Hopefully, you’ve been diligent in putting away a little something for a rainy day, because when it rains, it pours.

Layoffs and pay cuts make up some of the many challenges Canadians face during the current economic downturn, but many haven’t changed their bad spending habits. An RBC poll released in May 2008, found that 43 per cent of Canadians are maintaining their spending habits, while 20 per cent spend even more. Eighty-three per cent said they don’t save as much as they would like, and 55 per cent have only one month of expenses set aside, while 24 per cent have three months of worth set aside.

The holidays were no exception, with national spending up nine per cent over the period, according to Robert Abboud, an Ottawa-based certified financial planner at Wealth Strategies.

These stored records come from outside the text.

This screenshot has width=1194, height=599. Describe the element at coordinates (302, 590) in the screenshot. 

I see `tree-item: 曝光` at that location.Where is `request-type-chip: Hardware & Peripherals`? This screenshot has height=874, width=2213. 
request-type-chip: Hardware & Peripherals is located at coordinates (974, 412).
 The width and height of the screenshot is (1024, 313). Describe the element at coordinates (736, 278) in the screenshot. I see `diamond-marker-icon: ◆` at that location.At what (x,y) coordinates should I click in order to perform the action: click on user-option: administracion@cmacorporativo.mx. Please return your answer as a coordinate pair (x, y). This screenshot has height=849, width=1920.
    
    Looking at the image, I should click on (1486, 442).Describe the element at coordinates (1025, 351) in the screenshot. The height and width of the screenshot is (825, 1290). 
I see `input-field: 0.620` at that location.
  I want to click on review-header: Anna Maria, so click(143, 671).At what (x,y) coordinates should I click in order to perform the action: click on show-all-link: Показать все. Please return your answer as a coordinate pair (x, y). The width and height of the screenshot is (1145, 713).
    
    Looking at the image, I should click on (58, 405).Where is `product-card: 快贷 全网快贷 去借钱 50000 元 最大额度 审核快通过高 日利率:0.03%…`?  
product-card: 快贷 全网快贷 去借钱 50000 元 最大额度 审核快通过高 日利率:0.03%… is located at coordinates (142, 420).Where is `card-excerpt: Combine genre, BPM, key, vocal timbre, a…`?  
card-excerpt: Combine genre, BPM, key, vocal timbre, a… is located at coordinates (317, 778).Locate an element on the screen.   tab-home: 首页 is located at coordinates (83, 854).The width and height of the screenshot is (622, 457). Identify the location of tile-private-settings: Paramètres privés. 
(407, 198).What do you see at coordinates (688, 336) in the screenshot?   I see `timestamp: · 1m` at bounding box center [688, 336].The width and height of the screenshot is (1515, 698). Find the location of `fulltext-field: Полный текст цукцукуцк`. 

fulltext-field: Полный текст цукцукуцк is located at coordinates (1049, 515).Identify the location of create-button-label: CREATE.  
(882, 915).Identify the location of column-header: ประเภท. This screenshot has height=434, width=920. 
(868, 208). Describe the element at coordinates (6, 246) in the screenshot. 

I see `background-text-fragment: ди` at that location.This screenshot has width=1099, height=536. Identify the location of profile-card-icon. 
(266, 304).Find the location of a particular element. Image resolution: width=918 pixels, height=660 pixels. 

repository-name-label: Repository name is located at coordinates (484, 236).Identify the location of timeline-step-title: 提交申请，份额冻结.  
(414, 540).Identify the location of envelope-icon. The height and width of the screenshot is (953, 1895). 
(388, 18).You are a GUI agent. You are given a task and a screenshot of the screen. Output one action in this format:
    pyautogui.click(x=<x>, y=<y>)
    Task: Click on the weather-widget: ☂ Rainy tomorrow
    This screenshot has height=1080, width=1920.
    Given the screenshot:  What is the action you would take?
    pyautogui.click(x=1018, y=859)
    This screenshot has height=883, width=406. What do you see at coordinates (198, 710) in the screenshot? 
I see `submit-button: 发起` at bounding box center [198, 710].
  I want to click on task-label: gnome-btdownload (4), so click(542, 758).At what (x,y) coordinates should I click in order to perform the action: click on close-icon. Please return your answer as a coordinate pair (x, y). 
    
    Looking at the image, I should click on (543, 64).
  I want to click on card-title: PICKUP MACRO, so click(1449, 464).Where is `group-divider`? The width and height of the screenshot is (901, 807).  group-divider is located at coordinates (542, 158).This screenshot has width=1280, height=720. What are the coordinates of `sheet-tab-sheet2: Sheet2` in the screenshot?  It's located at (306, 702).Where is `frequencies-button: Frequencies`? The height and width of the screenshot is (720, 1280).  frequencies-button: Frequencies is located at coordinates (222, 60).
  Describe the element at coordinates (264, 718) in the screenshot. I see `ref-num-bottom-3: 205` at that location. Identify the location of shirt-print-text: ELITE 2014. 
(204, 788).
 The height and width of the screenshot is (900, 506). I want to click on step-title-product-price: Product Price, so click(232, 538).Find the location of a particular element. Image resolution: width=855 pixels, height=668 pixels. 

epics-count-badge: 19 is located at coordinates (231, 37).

He adds that the economy has lived on borrowed time for years, and now the proverbial chickens have come home to roost.

“The party’s over. It has been 17 years since our last recession. Time to snap into it, man, the reality has hit,” he said. “Canadians have to wake up and say, ‘OK, if I don’t have any income for the next three to six months, what am I going to do?’ And if the answer is, ‘I couldn’t survive,’ you’re in trouble.”

While you’re still gainfully employed — and most Canadians still are — now is the time to prepare for the worst, Abboud said. Pay down your high-interest credit cards and implement a spending freeze on everything you know you don’t need.

You may want to earmark some cash for an emergency cushion of at least six months — not an easy target, according to Abboud, who notes it takes two to six weeks for employment insurance to arrive, and even then, it may not match your salary. If you’re financially disciplined and you feel the need, you can apply for a line of credit with your bank, which is virtually impossible to do if you’ve lost your job.

“You want to prepare by paying down debt and building up cash,” Abboud said. “But from a savings perspective, it’s a great time to be either continuing your monthly savings plan or starting one up, especially if you have job security.”

The times don’t bode well for those prone to use plastic, as many still do. The RBC study found 65 per cent of those polled view credit cards or lines of credit as an emergency backup — a disturbing number, according to Abboud.

“Goodness gracious,” he said. “Credit cards are not viable backups if you have no job. A line of credit is the worst that you should do. It might have a seven or eight per cent interest rate, certainly not 18 to 26 as a credit card might. People need to stop thinking about the plastic and start thinking about the cold hard cash.”